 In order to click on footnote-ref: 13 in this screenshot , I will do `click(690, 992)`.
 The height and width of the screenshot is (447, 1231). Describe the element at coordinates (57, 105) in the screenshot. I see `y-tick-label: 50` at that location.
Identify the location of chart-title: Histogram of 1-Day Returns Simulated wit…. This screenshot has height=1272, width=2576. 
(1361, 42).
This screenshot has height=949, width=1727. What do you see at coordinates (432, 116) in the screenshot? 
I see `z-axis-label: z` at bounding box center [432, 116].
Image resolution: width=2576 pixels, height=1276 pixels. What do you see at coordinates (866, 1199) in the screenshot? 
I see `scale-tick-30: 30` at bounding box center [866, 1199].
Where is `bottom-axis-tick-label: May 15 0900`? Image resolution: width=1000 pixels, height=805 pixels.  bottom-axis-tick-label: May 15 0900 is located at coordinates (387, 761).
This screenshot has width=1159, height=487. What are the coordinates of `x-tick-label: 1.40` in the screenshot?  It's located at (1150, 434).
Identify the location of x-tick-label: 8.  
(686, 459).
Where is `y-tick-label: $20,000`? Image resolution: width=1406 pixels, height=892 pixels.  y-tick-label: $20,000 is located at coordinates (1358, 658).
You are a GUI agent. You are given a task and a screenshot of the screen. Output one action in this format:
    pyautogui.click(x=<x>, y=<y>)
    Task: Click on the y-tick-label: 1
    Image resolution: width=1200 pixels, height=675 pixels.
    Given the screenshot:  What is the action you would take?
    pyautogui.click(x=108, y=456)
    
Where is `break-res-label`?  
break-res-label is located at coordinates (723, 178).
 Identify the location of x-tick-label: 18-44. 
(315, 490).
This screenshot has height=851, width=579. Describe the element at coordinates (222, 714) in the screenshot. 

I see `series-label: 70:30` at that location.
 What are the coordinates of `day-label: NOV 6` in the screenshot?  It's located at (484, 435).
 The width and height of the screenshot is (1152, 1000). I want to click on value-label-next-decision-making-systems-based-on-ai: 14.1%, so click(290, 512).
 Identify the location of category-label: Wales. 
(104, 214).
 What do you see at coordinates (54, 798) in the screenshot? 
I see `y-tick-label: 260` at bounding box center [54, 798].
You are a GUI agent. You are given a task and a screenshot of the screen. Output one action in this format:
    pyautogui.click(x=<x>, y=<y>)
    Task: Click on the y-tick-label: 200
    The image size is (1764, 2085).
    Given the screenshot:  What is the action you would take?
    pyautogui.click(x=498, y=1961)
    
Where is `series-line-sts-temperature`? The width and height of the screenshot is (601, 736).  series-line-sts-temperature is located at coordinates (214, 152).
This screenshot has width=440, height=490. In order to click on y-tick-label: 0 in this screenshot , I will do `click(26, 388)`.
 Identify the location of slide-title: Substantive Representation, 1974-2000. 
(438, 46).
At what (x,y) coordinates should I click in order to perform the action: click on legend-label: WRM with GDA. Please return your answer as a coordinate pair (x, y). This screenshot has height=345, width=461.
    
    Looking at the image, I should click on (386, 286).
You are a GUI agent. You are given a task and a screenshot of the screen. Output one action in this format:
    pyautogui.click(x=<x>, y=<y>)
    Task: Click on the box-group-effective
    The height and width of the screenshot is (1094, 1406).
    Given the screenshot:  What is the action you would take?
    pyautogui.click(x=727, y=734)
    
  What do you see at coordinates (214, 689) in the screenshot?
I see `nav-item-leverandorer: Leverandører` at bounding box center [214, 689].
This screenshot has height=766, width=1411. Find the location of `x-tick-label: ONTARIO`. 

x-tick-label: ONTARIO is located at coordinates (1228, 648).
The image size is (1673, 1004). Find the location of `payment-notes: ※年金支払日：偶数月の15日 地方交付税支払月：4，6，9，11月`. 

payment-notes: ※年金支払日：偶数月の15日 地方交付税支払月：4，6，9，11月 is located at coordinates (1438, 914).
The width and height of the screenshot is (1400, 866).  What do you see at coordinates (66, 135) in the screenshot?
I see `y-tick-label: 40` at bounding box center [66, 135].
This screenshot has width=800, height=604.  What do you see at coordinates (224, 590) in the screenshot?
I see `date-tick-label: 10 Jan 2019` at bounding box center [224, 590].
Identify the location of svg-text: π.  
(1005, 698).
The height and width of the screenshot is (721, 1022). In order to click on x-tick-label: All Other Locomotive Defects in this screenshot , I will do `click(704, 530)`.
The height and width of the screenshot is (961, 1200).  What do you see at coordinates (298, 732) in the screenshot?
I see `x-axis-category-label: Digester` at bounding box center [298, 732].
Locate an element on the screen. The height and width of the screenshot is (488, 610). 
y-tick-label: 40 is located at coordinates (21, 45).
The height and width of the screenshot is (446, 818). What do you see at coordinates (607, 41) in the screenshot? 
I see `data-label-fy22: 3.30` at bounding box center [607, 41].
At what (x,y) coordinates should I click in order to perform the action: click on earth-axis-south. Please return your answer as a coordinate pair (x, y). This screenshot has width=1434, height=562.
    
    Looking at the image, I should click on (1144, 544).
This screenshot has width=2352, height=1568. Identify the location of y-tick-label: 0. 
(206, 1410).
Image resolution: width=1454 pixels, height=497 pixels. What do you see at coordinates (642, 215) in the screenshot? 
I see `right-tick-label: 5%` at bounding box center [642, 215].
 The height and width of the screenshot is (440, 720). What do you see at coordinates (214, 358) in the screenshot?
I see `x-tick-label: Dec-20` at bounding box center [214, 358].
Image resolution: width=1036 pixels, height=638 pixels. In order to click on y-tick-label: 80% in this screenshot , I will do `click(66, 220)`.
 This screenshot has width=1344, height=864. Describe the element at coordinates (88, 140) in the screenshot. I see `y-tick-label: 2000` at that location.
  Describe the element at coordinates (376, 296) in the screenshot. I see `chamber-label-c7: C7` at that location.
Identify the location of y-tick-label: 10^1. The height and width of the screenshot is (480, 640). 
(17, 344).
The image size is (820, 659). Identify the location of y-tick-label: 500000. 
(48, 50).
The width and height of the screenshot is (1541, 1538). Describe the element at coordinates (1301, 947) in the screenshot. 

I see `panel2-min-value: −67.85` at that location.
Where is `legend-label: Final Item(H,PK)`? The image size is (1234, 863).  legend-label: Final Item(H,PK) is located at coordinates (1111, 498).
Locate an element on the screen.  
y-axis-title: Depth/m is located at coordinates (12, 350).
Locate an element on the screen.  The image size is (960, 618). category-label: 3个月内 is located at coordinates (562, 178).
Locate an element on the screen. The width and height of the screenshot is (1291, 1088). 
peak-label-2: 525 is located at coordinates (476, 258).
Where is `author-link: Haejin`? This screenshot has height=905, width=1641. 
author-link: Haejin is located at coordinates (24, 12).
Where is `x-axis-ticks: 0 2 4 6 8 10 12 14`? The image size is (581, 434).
^^^^^^^^^^^^^^^^
GOAL OF THE EXERCISE: Count the lines in the items above that contain the string "answer", treating uppercase and lowercase as different. Give only the number.

PROBLEM SOLUTION: 2